Even amid the new and unfamiliar sounds of "Glorified High," Sarah Jaffe settles in and makes herself at home.
Even amid the new and unfamiliar sounds of "Glorified High," Sarah Jaffe settles in and makes herself at home. Dylan Hollingsworth
Song: "Glorified High"
Artist: Sarah Jaffe
CD: The Body Wins
The role played by a producer in the recording studio is often nebulous. They can be hands-on, tinkering with every sound and at times even performing on the recordings, or they can adopt a more indirect approach, simply offering verbal guidance from the control room. Legendary rock producer Rick Rubin has been known to spend most of his days in the studio sprawled on a sofa, dispensing vague pearls of wisdom like some sort of record-geek Buddha. Rather than sticking to one approach for all artists, Texas producer John Congleton lets the needs of the project dictate his involvement. For Sarah Jaffe's latest record, The Body Wins, it sounds as if Congleton rolled up his sleeves and got his hands dirty, because his signature sounds are all over the album.

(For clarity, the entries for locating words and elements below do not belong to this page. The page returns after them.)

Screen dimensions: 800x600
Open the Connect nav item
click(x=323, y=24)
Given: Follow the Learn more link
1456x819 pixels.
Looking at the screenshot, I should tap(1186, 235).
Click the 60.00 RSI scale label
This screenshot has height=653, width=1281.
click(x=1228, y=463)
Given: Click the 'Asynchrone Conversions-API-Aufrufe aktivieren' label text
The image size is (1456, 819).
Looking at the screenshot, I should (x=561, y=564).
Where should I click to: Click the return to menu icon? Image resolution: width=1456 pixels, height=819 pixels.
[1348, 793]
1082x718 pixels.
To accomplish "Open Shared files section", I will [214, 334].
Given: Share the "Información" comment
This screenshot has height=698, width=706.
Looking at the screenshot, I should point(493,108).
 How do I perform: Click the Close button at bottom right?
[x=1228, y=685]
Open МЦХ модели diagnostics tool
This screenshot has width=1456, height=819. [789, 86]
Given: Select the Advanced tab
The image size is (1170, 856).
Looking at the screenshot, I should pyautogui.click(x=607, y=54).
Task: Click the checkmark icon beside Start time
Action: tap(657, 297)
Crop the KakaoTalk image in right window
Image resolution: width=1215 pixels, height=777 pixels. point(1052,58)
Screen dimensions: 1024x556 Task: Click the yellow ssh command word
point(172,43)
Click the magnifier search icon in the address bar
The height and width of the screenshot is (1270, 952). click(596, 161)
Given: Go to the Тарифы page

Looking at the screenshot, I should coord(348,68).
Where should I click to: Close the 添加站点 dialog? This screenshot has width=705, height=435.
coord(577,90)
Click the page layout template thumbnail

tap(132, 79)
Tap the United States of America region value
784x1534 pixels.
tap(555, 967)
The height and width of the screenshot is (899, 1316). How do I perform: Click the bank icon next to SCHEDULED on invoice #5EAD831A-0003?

For Jaffe, The Body Wins marks a considerable departure from her previous work. Throughout an EP and her first full-length album, Jaffe presents herself as a promising young singer-songwriter with heavy country and folk influences. Before recording her latest album, though, she decided to adopt a new approach. After buying a bass guitar and a drum set from a pawn shop on a whim, she began to focus more heavily on rhythm, constructing songs around drum parts and simple melodies instead of the more ornate style she'd previously favored. With this new sound driving her process, Congleton was a perfect candidate to produce The Body Wins. He's known for his skill in arranging and recording both live and programmed drums, as well as his knack for balancing pretty, delicate sounds with darker, ragged textures.
In the first single from The Body Wins, "Glorified High," Jaffe and Congleton bounce back and forth between spare, restrained verses peppered with undulating drum loops and a chorus densely layered with crackly, overdriven bass and chirping synthesizers. There's a moment in each of the verses where Jaffe's voice hovers in the same range as a fluttering, looped sound, to the point where the two sound almost indistinguishable. Even when up to her neck in new and unfamiliar sounds, Jaffe settles in and makes herself at home.